As we gathered in the GB crew tent, we learned that this was the first time ever that all the athletes in both the men’s and women’s GB teams had been out on the course for the entire race. In an event like the 24-Hour, where so much can, and does, go wrong, this is almost unheard of. It’s the kind of thing that builds culture and legend in a squad.

The team director hugged me.

‘I’m so sorry,’ I said, in tears.

‘Don’t you dare apologise,’ he said, ‘all I will ever ask is that you do your best.’

I had many mixed emotions in the days and months that followed. But one of the many things I came to understand, is that I had started the race as an individual, and finished it as part of a team.

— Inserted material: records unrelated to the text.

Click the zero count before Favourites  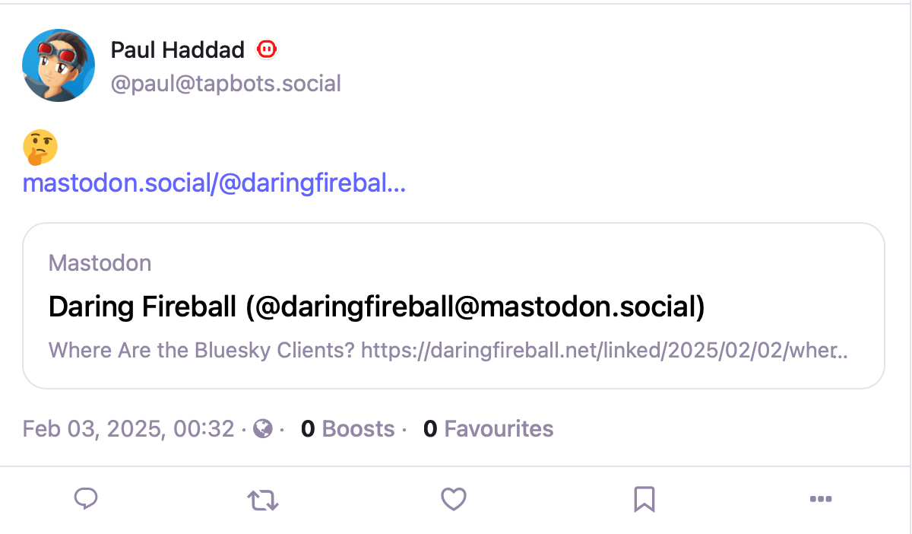430,429
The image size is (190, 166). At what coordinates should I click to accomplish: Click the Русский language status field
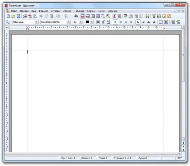[x=149, y=158]
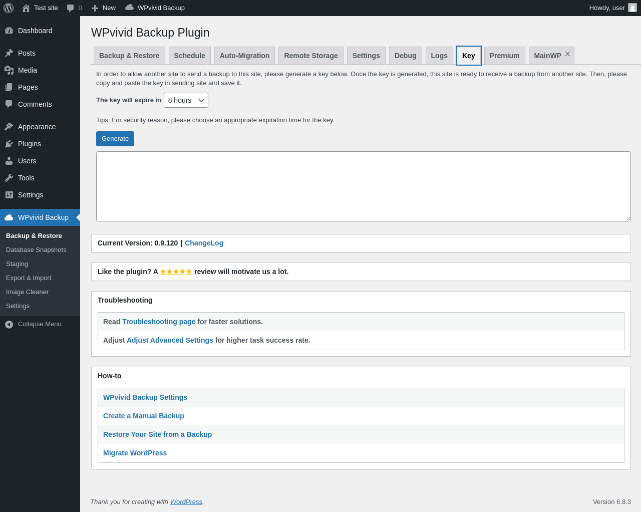The image size is (641, 512).
Task: Open the ChangeLog link
Action: coord(204,243)
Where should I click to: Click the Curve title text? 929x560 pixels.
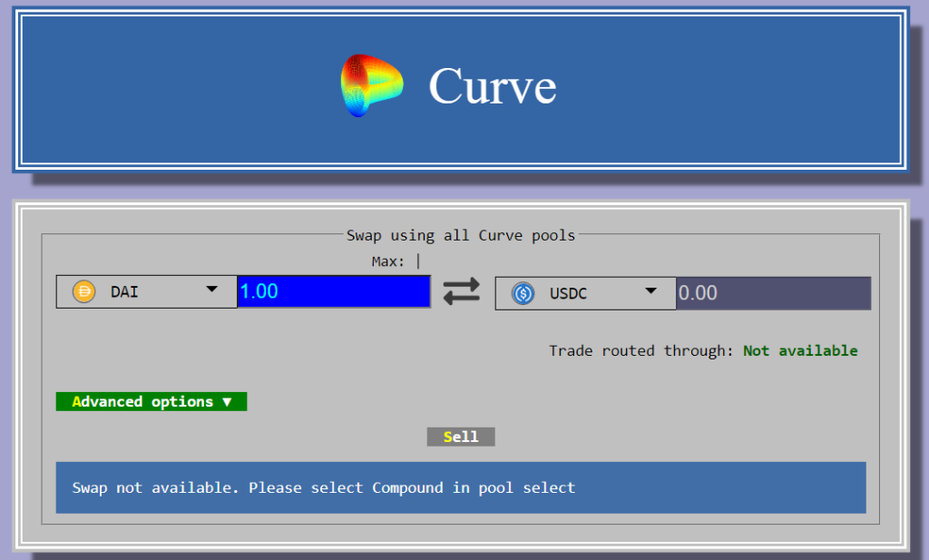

The following year the selection policy included the same question: how do you think you can contribute to the team?

Once again, I explained how I would do whatever I could in the build-up. And then of course, I wanted to assure the selectors that I could put in a big performance. I want to run over 260kms, I said, just as I had the year before.

And, I added, with that performance, I want to be the 6th counter in our team.